2. Materials and Methods
In the current work, 99 Awassi male lambs, single-born from dams at the age of 2-3 years, were randomly selected from three Awassi sheep flocks located in Abo-Gharib west of Baghdad /Iraq. All lambs were born during December, 2013.
Body weights of all lambs were measured at five times (0, 1, 2, 3, and 4 months).
Repeated measure design with two factors, flocks (between-subject) and time (within-subject) was used to fitting the data. Greenhouse-Geisser Epsilon (G-G) and Huynh-Feldt Epsilon (H-F) adjusted F test approaches were traditionally used when the sphericity assumption for univariate approach was violated (Keskin and Mendeş, 2001). Mixed model methodology was performed to analyze the data. Three statistical models were used for data analysis:
The first statistical model is:
Y_{ijk} = μ +α_{i} + β_{j}+ (αβ)_{ij}+ e_{ijk}
Where:
μ= Grand mean
i=1, 2, 3(flocks) and j=0, 1 ….4 (time/month).
α_{i}: i th fixed level of flock (treatment) factor
β_{k} : k^{th} fixed time effect,
(αβ)_{ik}: Flock by time interaction effect,
e_{ijk} : Random error element.
The second model including the same factors in addition to time*time and the third model including the same factors in the second model in addition to time*time*flock.

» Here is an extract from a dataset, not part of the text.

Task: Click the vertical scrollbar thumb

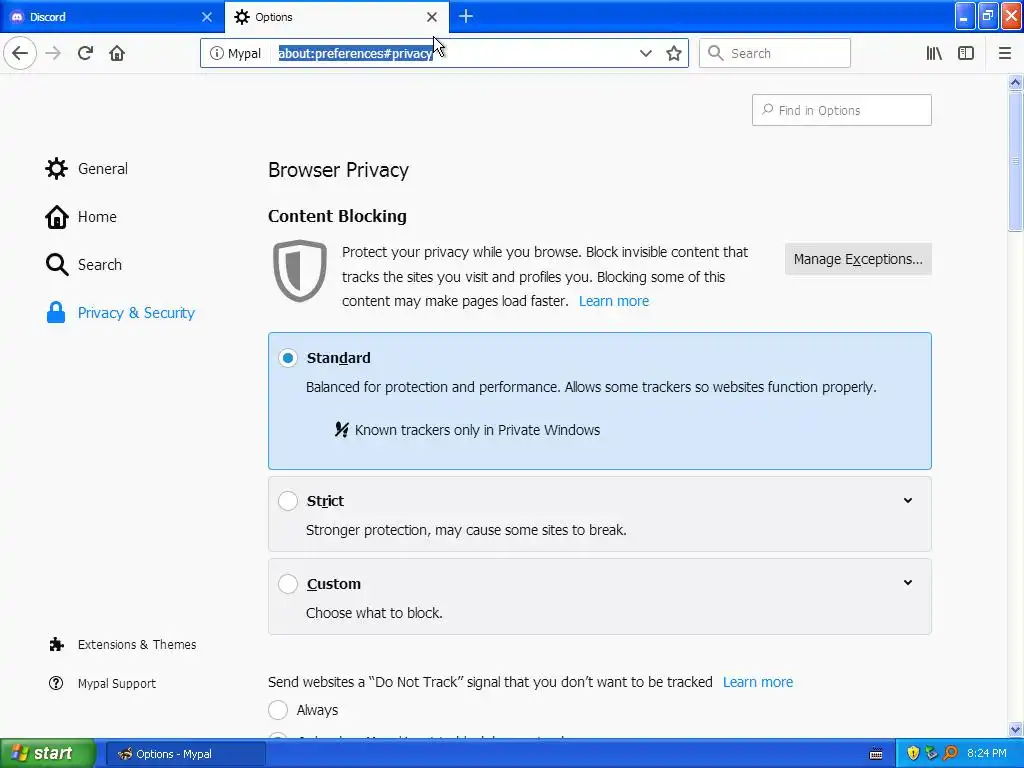Action: click(x=1015, y=160)
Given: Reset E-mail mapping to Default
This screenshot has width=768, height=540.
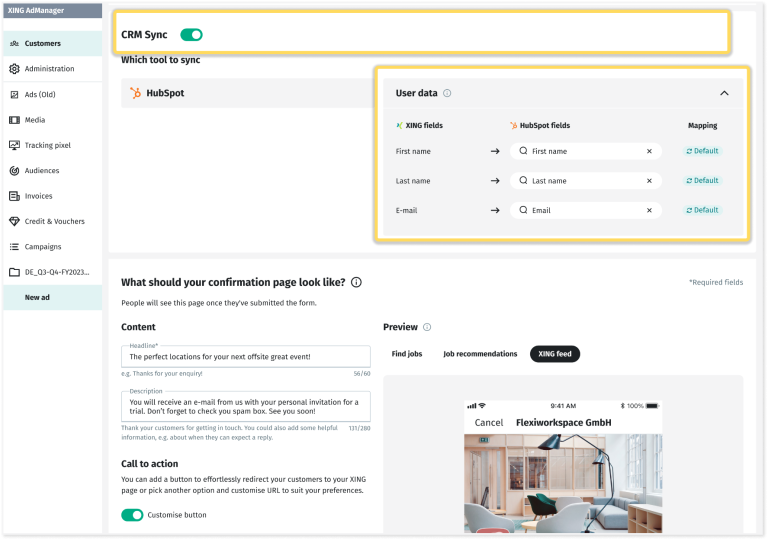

Statistical analysis was carried out using GLM and MIXED procedures of SAS. Four criteria were estimated (-2Res. Log likelihood, AIC, AICC, and BIC) to determine the most suitable mixed model approach in repeated measures design. The lowest values of each criterion indicate the best covariance structure.
3. Results and Discussion
Least square means of body weight in three flocks are shown in Table (1) and presented in Figure (1). The Figure (1) illustrate that the flocks have lines that are not flat, i.e. the slopes of the lines are not equal to zero. The lines for the three flocks are rather far apart. Since the lines are not parallel, these could indicate that the interaction between time and flock is significant.
Results showed that the effects between subjects (flock), within the subject (time) and flock by time interaction were significant (Table 2, 3).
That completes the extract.